*** Block opens ***
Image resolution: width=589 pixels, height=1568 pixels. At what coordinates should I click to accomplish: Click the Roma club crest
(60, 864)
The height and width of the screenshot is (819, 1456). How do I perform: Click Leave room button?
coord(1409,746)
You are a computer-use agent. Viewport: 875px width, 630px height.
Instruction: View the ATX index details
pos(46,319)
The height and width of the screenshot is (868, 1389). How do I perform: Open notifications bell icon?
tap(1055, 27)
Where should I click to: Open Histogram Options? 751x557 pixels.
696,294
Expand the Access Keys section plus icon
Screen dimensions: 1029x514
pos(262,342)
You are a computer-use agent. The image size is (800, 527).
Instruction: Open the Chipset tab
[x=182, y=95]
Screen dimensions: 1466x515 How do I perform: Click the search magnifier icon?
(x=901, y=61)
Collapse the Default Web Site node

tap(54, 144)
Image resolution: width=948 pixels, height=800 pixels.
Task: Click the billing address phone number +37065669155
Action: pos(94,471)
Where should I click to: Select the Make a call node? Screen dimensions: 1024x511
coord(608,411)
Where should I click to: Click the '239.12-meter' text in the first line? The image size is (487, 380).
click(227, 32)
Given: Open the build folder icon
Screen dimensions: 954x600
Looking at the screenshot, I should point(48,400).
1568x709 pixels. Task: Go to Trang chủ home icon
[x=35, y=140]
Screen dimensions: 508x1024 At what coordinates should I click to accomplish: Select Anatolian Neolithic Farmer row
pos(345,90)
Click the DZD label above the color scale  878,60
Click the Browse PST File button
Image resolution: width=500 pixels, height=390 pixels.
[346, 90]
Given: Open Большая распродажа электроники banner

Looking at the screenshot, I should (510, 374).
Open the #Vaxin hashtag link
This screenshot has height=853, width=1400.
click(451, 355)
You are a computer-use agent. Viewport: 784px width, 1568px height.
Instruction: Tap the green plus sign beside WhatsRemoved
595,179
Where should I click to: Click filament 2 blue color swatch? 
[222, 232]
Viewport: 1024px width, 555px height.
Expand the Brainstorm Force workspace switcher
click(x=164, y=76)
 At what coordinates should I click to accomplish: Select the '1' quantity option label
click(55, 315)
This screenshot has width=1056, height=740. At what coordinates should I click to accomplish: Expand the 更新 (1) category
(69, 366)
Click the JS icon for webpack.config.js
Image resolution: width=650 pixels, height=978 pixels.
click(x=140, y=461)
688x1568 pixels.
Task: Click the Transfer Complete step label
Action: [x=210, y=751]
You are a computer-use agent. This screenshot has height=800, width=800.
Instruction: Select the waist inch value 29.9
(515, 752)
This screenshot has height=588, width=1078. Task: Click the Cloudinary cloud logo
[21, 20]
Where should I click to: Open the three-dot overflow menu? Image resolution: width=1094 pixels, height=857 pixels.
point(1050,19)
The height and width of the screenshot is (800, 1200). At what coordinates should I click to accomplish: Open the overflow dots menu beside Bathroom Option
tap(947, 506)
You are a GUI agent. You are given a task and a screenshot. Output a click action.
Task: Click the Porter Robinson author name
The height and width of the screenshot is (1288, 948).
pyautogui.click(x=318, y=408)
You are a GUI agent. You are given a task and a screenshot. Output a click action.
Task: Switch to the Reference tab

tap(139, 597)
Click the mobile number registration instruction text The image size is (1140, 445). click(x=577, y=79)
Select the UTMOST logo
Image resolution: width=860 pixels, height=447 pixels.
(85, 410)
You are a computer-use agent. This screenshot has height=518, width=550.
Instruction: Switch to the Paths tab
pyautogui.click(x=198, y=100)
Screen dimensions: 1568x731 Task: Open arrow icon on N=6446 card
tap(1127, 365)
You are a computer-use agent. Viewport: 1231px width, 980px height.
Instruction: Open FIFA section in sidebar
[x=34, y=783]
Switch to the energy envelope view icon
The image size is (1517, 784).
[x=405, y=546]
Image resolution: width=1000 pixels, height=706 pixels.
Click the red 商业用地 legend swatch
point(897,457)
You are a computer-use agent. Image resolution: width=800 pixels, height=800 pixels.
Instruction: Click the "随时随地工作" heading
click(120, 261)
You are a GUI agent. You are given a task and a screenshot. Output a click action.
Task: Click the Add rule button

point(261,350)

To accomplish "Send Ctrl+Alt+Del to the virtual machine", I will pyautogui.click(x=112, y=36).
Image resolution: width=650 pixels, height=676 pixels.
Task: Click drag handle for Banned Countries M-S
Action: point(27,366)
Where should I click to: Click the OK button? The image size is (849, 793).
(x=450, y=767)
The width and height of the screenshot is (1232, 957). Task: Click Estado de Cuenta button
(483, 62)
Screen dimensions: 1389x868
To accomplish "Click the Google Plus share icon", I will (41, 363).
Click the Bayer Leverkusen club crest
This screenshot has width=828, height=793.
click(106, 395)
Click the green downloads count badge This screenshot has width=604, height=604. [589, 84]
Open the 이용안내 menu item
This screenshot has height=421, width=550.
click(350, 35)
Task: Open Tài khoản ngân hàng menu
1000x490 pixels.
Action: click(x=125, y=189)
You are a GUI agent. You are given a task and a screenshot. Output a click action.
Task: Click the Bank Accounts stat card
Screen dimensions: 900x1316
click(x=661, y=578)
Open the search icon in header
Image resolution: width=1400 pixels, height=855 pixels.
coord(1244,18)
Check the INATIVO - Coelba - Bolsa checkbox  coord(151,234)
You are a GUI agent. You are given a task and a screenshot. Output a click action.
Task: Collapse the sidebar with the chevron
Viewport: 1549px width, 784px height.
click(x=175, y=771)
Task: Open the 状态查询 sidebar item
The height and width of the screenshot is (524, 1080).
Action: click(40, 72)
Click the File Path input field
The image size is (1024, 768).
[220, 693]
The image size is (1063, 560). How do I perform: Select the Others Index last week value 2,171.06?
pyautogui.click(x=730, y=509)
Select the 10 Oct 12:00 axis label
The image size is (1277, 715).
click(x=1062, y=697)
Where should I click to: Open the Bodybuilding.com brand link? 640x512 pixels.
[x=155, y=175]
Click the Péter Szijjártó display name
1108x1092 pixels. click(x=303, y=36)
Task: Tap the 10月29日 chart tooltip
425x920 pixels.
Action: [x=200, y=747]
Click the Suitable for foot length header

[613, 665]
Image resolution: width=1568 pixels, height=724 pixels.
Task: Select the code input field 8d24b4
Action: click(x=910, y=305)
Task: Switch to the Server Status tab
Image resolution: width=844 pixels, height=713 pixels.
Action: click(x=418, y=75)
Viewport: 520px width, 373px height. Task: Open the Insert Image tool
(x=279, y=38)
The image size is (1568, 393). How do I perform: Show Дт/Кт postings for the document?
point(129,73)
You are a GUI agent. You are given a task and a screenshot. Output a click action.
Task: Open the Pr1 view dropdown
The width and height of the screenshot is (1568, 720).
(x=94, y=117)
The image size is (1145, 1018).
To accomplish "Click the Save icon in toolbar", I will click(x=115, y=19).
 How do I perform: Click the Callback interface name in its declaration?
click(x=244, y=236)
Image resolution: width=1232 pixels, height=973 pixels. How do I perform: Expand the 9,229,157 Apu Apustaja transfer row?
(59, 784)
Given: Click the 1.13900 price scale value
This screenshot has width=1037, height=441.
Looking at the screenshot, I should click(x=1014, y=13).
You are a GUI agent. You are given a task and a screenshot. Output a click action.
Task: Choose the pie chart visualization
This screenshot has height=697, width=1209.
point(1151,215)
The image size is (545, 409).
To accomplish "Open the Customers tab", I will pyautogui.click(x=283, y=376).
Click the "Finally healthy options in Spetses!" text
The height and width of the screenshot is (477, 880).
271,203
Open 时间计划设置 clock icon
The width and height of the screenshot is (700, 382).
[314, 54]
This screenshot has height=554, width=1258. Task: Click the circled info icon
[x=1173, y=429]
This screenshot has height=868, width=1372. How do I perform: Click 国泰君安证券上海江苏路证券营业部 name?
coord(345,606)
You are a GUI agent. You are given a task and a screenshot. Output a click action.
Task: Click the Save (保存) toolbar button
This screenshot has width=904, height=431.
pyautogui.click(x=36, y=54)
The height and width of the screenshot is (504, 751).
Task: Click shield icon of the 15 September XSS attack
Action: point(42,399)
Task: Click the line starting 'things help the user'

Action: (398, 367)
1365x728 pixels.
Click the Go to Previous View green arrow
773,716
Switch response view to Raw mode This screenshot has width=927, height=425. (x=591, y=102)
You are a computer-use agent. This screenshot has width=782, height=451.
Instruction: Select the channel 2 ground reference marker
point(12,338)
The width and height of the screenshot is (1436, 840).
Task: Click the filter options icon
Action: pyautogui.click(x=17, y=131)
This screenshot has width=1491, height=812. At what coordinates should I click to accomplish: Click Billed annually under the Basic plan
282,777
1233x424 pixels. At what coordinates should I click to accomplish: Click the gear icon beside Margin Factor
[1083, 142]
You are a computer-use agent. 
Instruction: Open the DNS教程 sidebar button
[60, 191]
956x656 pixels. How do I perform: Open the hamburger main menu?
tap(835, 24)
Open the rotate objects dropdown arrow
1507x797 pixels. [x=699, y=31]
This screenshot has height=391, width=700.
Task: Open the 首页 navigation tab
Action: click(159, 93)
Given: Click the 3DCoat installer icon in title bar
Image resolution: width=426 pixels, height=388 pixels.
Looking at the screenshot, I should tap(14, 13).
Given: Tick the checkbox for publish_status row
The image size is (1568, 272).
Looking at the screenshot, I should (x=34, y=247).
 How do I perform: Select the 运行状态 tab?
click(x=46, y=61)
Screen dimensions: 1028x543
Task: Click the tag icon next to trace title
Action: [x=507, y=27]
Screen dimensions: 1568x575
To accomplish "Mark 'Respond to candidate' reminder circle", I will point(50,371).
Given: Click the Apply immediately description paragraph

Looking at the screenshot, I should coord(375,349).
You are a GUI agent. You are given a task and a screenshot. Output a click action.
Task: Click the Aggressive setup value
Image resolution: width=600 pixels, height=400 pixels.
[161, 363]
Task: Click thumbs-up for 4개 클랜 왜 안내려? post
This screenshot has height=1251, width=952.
*** Block closes ***
WORK TO BE COMPLETED: What lines in the entries contain "checkbox"? Report each one by copying it.

WRITTEN RESPONSE:
Check the INATIVO - Coelba - Bolsa checkbox  coord(151,234)
Given: Tick the checkbox for publish_status row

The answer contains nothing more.